> _THINGS TO DO_
1) Return, word for word, the stretch of the Lingua::Align::Features documentation from "DESCRIPTION" through "the second example.".
2) Write the next part of the Lingua::Align::Features documentation, starting after its final sentence.

== SOURCE ==

NAME

Lingua::Align::Features - Feature extraction for tree alignment

SYNOPSIS

use Lingua::Align::Features;

my $FeatString = 'catpos:treespansim:parent_catpos';
my $extractor = new Lingua::Align::Features(
                        -features => $FeatString);

my %features = $extractor->features(\%srctree,\%trgtree,
                                    $srcnode,$trgnode);



my $FeatString2 = 'giza:gizae2f:gizaf2e:moses';
my $extractor2 = new Lingua::Align::Features(
                    -features => $FeatString2,
                    -lexe2f => 'moses/model/lex.0-0.e2f',
                    -lexf2e => 'moses/model/lex.0-0.f2e',
                    -moses_align => 'moses/model/aligned.intersect');

my %features = $extractor2->features(\%srctree,\%trgtree,
                                     $srcnode,$trgnode);

DESCRIPTION

Extract features from a pair of nodes from two given syntactic trees (source and target language). The trees should be complex hash structures as produced by Lingua::Align::Corpus::Treebank::TigerXML. The returned features are given as simple key-value pairs (%features)

Features to be used are specified in the feature string given to the constructor ($FeatString). Default is 'inside2:outside2' which refers to 2 features, the inside score and the outside score as defined by the Dublin Sub-Tree Aligner (see http://www2.sfs.uni-tuebingen.de/ventzi/Home/Software/Software.html, http://ventsislavzhechev.eu/Downloads/Zhechev%20MT%20Marathon%202009.pdf). For this you will need the probabilistic lexicons as created by Moses (http://statmt.org/moses/); see the -lexe2f and -lexf2e parameters in the constructor of the second example.

===
== SUPPLIED DATA ==

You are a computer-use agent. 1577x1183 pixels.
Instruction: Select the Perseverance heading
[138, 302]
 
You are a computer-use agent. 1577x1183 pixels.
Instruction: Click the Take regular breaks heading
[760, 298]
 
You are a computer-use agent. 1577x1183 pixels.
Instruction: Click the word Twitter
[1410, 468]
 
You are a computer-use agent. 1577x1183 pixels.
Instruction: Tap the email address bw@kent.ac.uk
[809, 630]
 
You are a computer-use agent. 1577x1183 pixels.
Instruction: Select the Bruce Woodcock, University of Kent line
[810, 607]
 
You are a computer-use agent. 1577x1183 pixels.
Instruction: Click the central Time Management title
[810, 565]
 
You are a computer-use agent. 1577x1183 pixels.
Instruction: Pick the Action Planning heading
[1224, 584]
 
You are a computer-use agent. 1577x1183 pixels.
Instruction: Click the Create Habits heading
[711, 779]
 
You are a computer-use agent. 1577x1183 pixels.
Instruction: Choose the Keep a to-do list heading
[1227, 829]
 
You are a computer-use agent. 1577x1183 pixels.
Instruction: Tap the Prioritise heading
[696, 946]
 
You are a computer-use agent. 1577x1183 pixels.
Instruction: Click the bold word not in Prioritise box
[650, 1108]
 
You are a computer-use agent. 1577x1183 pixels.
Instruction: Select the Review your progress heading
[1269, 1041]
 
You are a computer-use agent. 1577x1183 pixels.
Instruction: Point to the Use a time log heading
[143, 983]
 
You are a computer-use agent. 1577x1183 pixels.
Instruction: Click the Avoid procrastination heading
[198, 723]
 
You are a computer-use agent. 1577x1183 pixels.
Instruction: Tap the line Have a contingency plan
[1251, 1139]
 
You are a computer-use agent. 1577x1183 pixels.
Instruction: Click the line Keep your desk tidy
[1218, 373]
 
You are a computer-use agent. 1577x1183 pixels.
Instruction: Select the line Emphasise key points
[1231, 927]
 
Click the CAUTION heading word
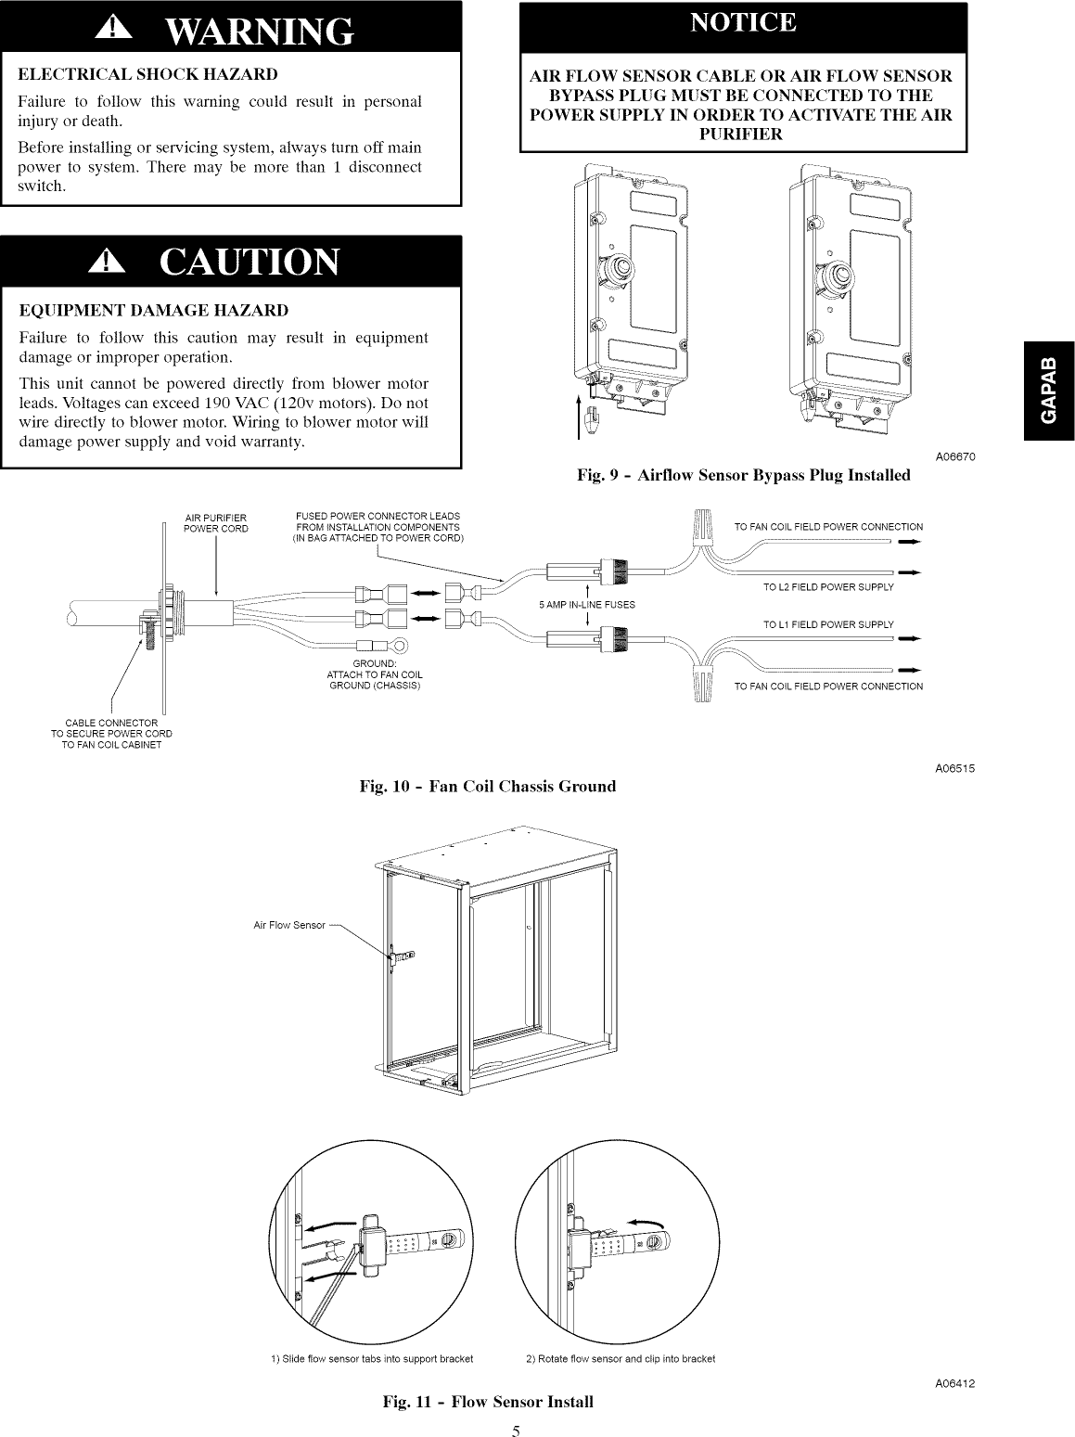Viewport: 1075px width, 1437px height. point(250,263)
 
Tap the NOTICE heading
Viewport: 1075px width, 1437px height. point(743,23)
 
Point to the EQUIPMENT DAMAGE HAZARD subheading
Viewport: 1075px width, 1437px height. point(153,309)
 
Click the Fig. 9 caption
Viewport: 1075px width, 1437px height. point(743,475)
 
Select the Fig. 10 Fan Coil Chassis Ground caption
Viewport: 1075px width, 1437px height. point(488,786)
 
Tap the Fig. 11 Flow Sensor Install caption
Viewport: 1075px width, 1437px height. point(488,1401)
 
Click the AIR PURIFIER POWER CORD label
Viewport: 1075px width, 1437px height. point(215,523)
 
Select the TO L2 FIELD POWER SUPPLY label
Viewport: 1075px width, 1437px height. point(827,587)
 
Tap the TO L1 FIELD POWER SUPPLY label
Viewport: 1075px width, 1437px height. point(827,624)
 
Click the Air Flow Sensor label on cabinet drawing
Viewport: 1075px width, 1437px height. point(289,925)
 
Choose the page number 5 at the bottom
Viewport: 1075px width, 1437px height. point(515,1429)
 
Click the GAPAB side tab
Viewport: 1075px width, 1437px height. point(1049,391)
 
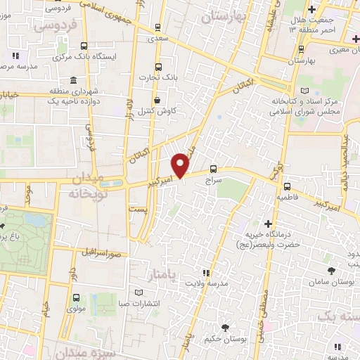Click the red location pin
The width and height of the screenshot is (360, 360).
tap(182, 165)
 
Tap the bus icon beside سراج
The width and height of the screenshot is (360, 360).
tap(213, 169)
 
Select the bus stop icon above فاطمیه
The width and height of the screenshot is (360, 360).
tap(288, 186)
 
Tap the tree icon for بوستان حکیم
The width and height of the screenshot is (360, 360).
tap(225, 327)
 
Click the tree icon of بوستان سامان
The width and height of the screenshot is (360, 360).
tap(330, 269)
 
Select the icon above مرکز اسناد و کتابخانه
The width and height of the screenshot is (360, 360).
tap(304, 90)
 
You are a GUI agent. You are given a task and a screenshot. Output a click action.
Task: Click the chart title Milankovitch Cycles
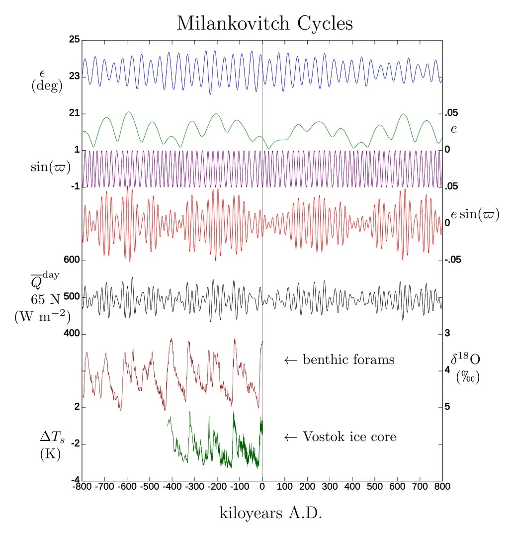[264, 23]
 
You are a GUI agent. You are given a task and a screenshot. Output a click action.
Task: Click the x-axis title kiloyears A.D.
[270, 513]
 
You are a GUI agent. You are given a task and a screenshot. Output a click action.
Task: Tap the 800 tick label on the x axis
[442, 486]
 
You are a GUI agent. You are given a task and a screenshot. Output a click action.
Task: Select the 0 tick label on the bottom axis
[262, 486]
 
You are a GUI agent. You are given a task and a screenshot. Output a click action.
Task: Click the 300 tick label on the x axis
[330, 486]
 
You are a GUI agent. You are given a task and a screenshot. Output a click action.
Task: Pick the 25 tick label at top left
[75, 40]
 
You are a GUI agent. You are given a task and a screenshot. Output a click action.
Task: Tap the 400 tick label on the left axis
[73, 334]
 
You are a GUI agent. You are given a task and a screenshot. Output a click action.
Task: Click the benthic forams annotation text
[348, 359]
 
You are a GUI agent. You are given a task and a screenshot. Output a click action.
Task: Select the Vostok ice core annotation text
[349, 437]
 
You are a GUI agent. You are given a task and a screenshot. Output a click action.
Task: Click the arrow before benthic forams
[290, 360]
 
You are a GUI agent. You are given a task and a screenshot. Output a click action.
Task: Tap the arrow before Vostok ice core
[290, 438]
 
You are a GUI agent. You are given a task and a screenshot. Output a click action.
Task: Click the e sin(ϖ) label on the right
[475, 215]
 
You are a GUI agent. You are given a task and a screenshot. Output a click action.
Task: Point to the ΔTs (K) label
[51, 445]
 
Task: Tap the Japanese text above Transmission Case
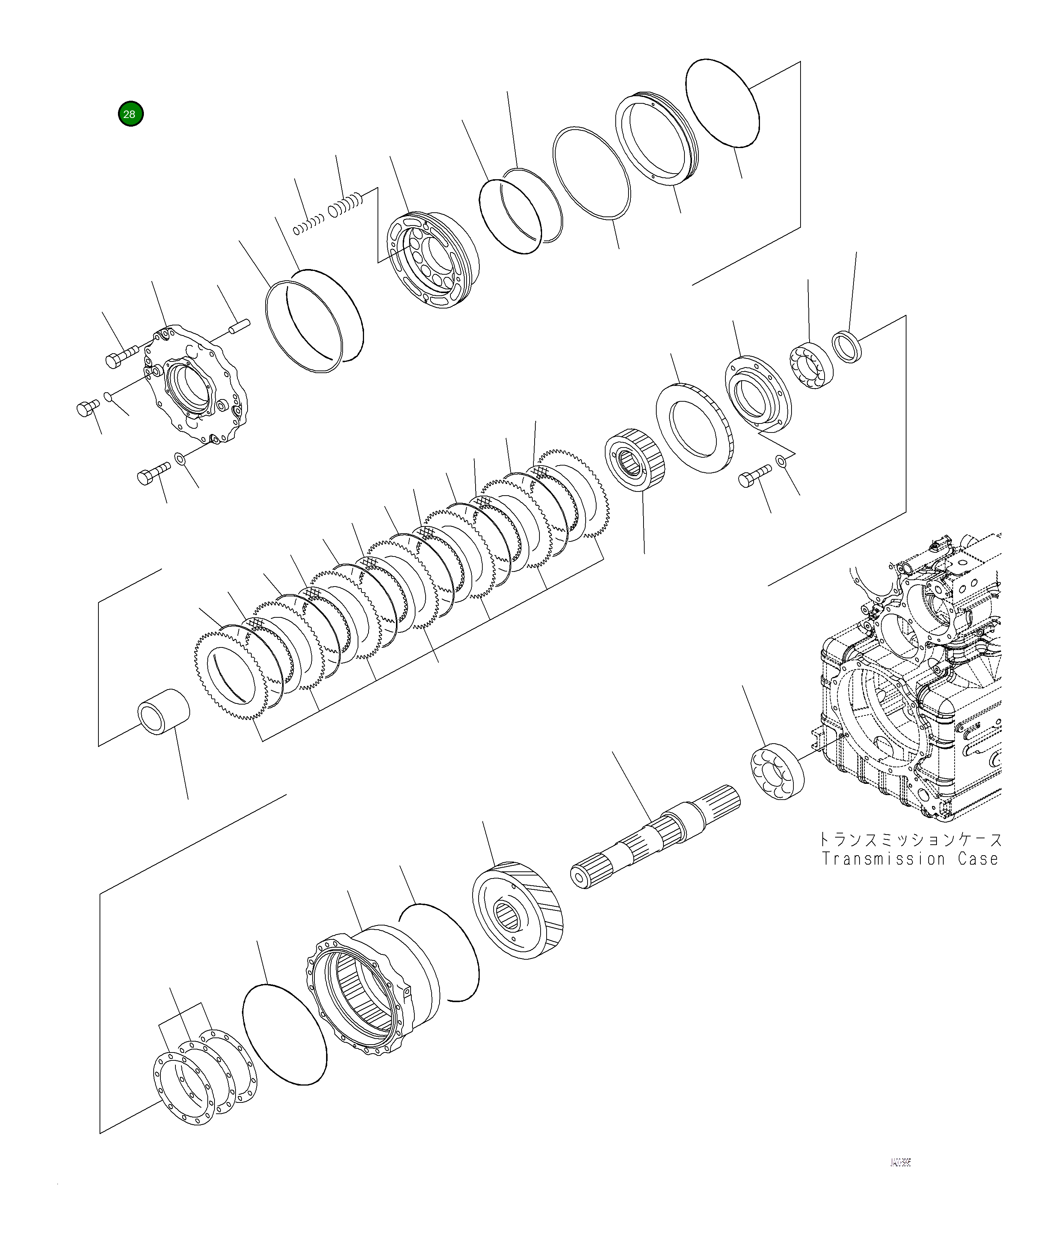coord(910,839)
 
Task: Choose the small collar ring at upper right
coord(847,347)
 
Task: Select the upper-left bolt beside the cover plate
coord(120,356)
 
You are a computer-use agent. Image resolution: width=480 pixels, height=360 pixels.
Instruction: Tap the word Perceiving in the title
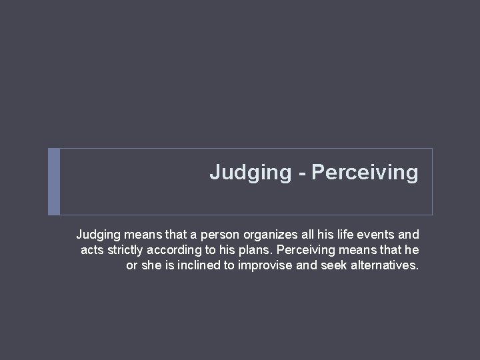[x=365, y=173]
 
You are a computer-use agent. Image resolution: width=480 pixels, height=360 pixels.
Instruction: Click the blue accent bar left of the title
[x=54, y=181]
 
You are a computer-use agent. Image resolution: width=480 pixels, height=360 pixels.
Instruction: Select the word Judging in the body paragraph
[x=97, y=235]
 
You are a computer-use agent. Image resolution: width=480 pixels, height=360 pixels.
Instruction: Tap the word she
[x=149, y=266]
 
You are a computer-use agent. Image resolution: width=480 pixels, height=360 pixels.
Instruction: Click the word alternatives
[x=380, y=266]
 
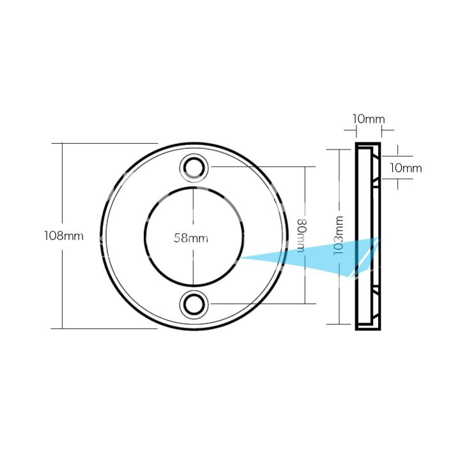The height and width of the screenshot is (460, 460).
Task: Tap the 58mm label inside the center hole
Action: [x=192, y=238]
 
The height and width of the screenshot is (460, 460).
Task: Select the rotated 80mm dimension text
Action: [x=302, y=235]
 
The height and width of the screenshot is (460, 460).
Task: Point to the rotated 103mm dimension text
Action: [x=339, y=236]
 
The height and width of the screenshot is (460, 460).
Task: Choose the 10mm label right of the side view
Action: [x=405, y=168]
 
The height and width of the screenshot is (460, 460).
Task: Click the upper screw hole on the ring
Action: [x=193, y=166]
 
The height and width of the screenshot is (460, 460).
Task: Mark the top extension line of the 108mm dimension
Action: [x=109, y=143]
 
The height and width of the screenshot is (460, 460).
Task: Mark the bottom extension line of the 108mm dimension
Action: [x=109, y=328]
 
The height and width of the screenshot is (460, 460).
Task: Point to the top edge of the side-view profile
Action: [x=367, y=144]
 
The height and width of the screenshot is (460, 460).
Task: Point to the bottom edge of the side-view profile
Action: [x=367, y=330]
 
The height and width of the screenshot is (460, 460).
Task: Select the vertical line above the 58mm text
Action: [x=192, y=208]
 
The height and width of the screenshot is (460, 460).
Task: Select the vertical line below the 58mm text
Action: [x=192, y=265]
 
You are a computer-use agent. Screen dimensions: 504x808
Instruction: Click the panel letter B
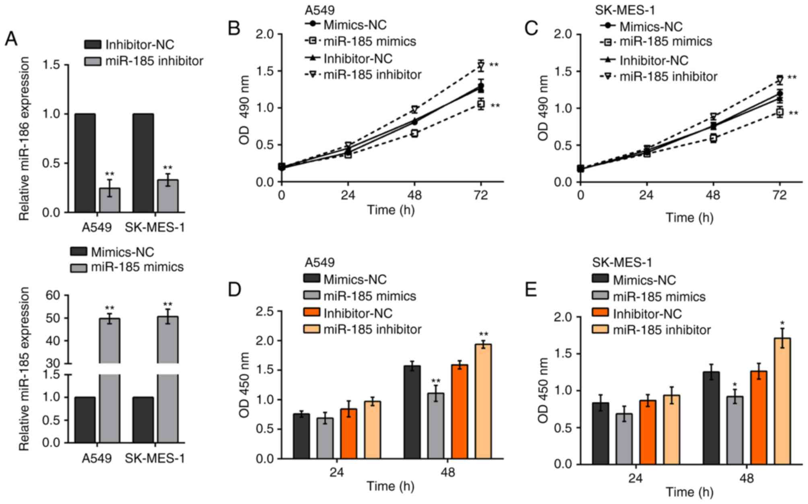coord(234,29)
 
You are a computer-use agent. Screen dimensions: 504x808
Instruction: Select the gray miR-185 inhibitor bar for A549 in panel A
coord(109,200)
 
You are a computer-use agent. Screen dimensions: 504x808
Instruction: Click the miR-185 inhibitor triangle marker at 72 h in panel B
coord(480,66)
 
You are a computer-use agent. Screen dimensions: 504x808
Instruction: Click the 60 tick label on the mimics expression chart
coord(52,295)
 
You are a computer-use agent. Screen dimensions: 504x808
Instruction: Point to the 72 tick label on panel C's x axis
coord(779,196)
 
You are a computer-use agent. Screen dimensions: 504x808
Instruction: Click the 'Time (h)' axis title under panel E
coord(689,492)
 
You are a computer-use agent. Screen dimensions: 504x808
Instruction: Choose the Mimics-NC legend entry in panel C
coord(651,27)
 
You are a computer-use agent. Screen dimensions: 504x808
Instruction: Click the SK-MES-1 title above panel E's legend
coord(622,262)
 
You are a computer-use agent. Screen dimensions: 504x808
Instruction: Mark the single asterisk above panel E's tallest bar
coord(782,323)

===

> _ANSWERS FOR THE TASKS_
1)
DESCRIPTION

Extract features from a pair of nodes from two given syntactic trees (source and target language). The trees should be complex hash structures as produced by Lingua::Align::Corpus::Treebank::TigerXML. The returned features are given as simple key-value pairs (%features)

Features to be used are specified in the feature string given to the constructor ($FeatString). Default is 'inside2:outside2' which refers to 2 features, the inside score and the outside score as defined by the Dublin Sub-Tree Aligner (see http://www2.sfs.uni-tuebingen.de/ventzi/Home/Software/Software.html, http://ventsislavzhechev.eu/Downloads/Zhechev%20MT%20Marathon%202009.pdf). For this you will need the probabilistic lexicons as created by Moses (http://statmt.org/moses/); see the -lexe2f and -lexf2e parameters in the constructor of the second example.

2)
Features in the feature string are separated by ':'. Here is an example of a feature string including feature types, tree-level similarity scores, tree span similarity scores and category/POS label pairs (more information about supported feature types can be found below):

treelevelsim:treespansim:catpos

You can also refer to contextual features, meaning that you can extract all possible feature types from connected nodes. This is done by specifying how the contextual node is connected to the current one. For example, you can refer to parent nodes on source and/or target language side. A feature with the prefix 'parent_' makes the feature extractor to take the corresponding values from the first parent nodes in source and target language trees. The prefix 'srcparent_' takes the values from the source language parent (but the current target language node) and 'trgparent_' takes the target language parent but not the source language parent. For example 'parent_catpos' gets the labels of the parent nodes. These feature types can again be combined with others as described above (product, mean, concatenation). We can also use 'sister_' features 'children_' features which will refer to the feature with the maximum value among all sister/children nodes, respectively.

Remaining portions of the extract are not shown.